No Rio de Janeiro, não será fácil para os 1.034 candidatos convencerem o eleitorado que merecem ocupar uma das 46 vagas na Câmara dos Deputados. Na disputa estadual, são 1.932 concorrentes para 70 vagas.

Ao todo, o Tribunal Superior Eleitoral (TSE) contabiliza 6.646 candidatos para as 513 vagas na Câmara Federal. Nas câmaras locais, 17.022 políticos concorrem a 1.059 cadeiras. Para o Senado, onde cada estado terá direito de eleger apenas um senador, os concorrentes somam 180.

Ao todo, serão 1.599 cargos — presidente, governadores, senadores, deputados federais e deputados estaduais — para 141.824.607 eleitores no Brasil.

O total de candidatos registrados nos Tribunais Regionais Eleitorais para o pleito de 5 de outubro revela que não há proporcionalidade entre o tamanho do colégio eleitoral e o número de pessoas que pretendem representá-lo, tanto no Executivo como no Judiciário. 

Alagoas é o estado que possui o maior número de candidatos a governador, empatado com São Paulo, com nove concorrentes. No Amapá, são dez candidatos ao Senado, o mesmo número de concorrentes de São Paulo.

Os estados que têm o menor número de candidatos para governador são Acre, Ceará e Roraima, com quatro concorrentes. O mesmo ocorre disputa ao Senado, com exceção de Roraima, onde seis nomes disputam a única cadeira. O Acre detém o menor número de candidatos a deputado federal. São 63 nomes que disputam 8 vagas. 

Onze coligações entregaram pedidos de registro de candidatura à Presidência da República ao TSE. Ontem, terminou o prazo para que os partidos políticos se manifestem sobre o tempo a ser destinado aos candidatos no horário eleitoral gratuito de televisão, que começa em 19 de agosto. 

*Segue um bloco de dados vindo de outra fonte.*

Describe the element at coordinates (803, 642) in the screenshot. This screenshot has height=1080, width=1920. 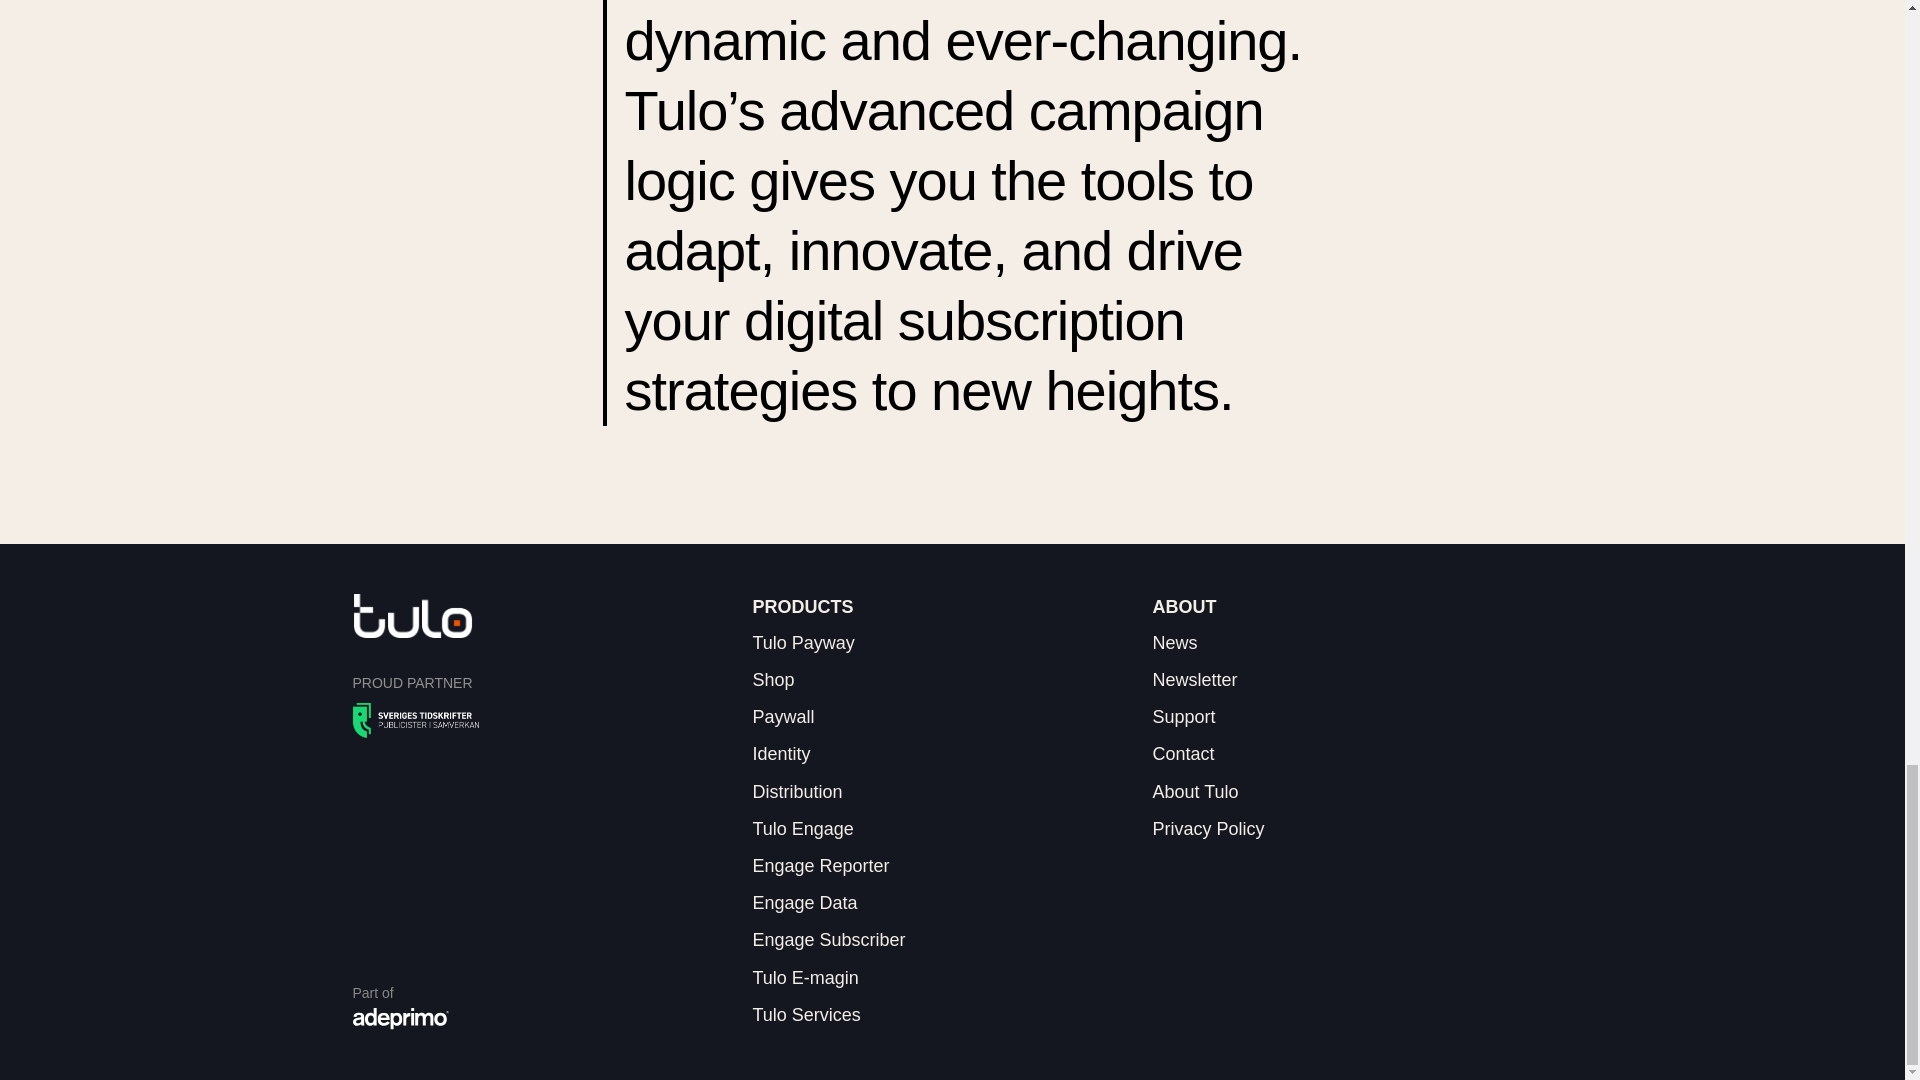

Os tempos foram definidos em audiência pública, na qual participaram representantes dos partidos políticos, coligações e emissoras de rádio e televisão, além dos ministros do TSE, na quarta-feira. A divisão teve como base critérios estabelecidos pela Justiça Eleitoral a partir da Lei das Eleições (9504/1997). Um terço do tempo foi distribuído igualitariamente entre todos os partidos e dois terços são proporcionais ao número de representantes na Câmara dos Deputados, considerado, em caso de coligação, o resultado da soma do número de representantes de todos os partidos políticos que a integrarem. 

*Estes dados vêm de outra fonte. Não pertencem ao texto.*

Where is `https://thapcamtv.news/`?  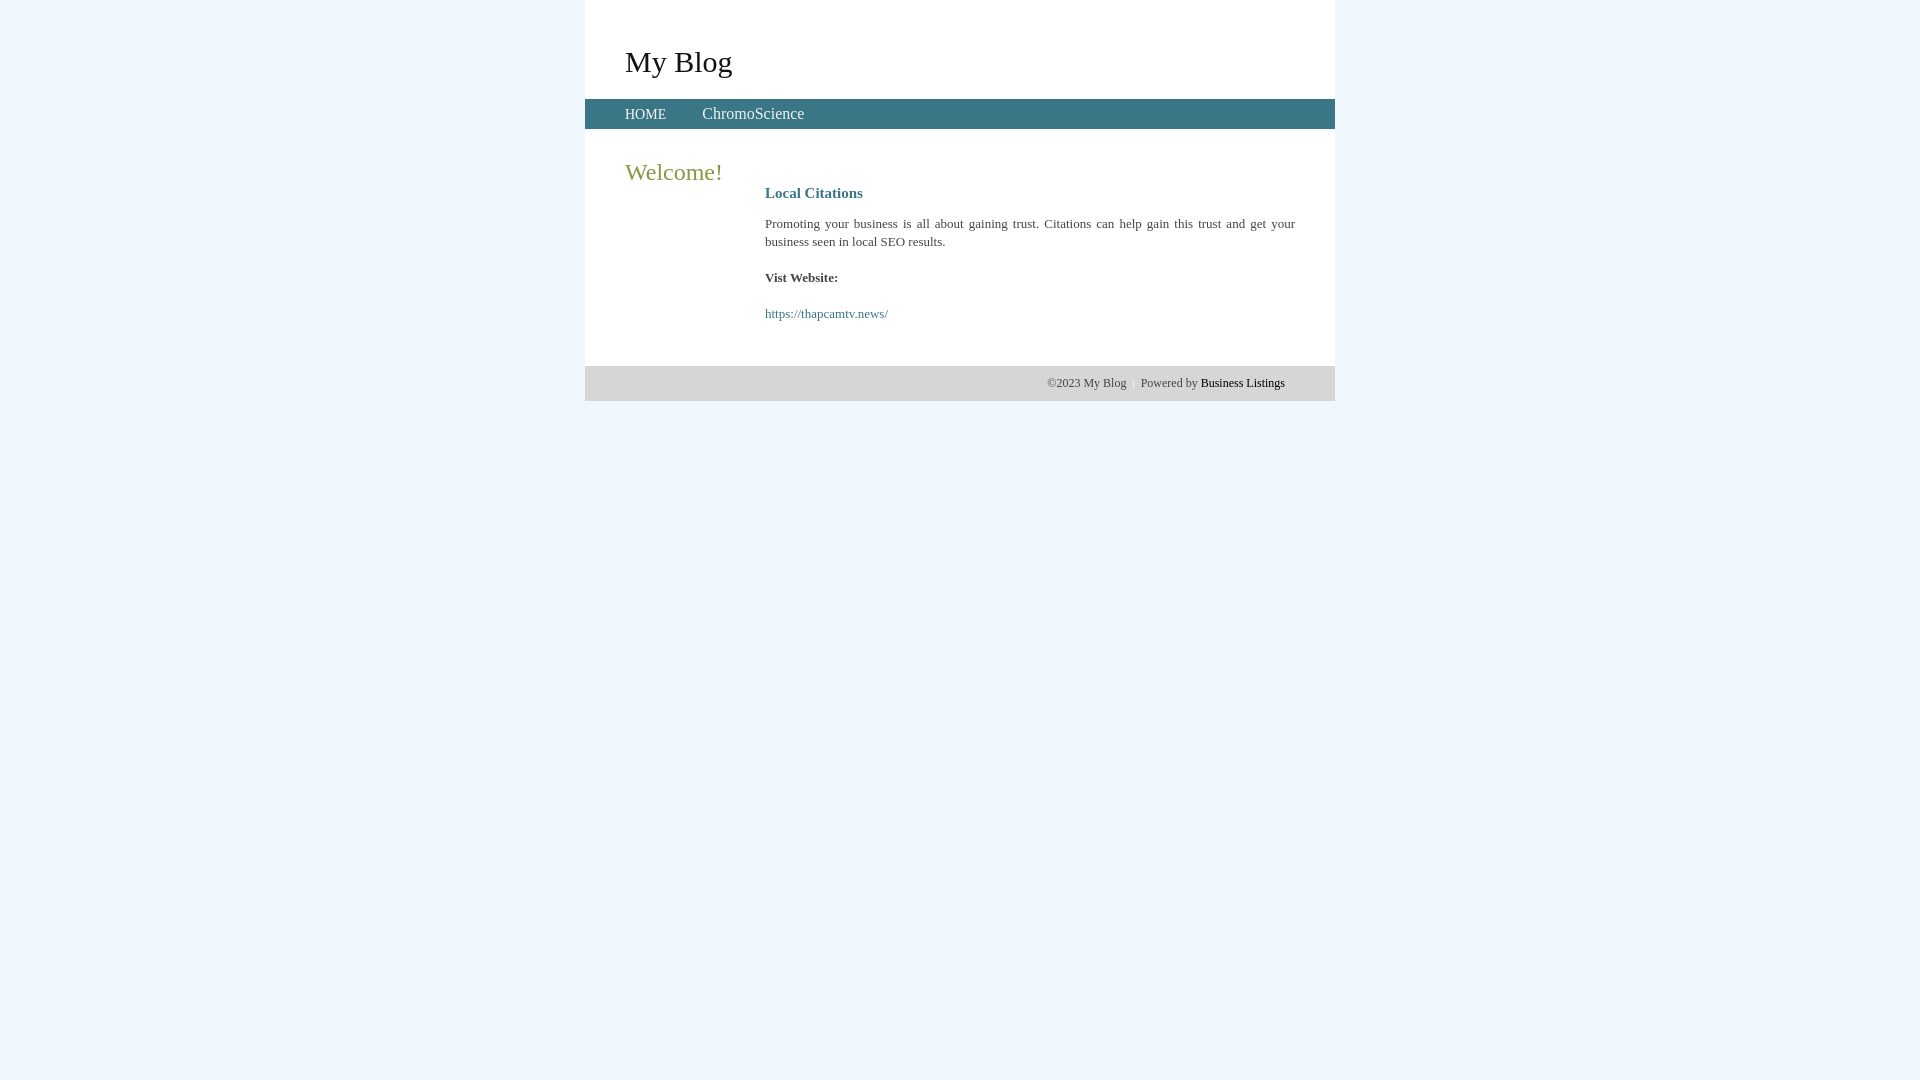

Segundo a minuta do TSE, A coligação “Com a Força do Povo”, que apoia a candidatura à reeleição da presidente Dilma Rousseff ficará com 11m48s. A Coligação Muda Brasil , do principal oponente, Aécio Neves, do PSDB, terá 4m31s. A chapa de Eduardo Campos, do PSB, terá 1m49s. A minuta só será aprovada no início de agosto, quando os ministros retornarão do recesso. 

Na audiência pública, os representantes de partidos de oposição questionaram o presidente do Supremo, Dias Toffoli, quanto ao tempo destinado aos candidatos previsto na minuta. Embora tenha alegado jurisprudência, Toffoli prometeu analisar os questionamentos e submeter a decisão ao plenário. 

A propaganda eleitoral gratuita no rádio e na TV será veiculada até 2 de outubro. Nos municípios onde houver segundo turno, horário eleitoral gratuito reinicia em 11 de outubro e termina em 24 de outubro, dois dias antes do segundo turno das eleições de 2014. 

O eleitor que estiver fora do seu domicílio eleitoral nos dois turnos poderá votar para presidente e vice-presidente em seções especiais. É preciso, no entanto se habilitar na Justiça Eleitoral, informando o local em que pretende votar. Neste ano, além das capitais, os municípios com mais de 200 mil eleitores terão voto em trânsito. O prazo para habilitação termina em 21 de agosto.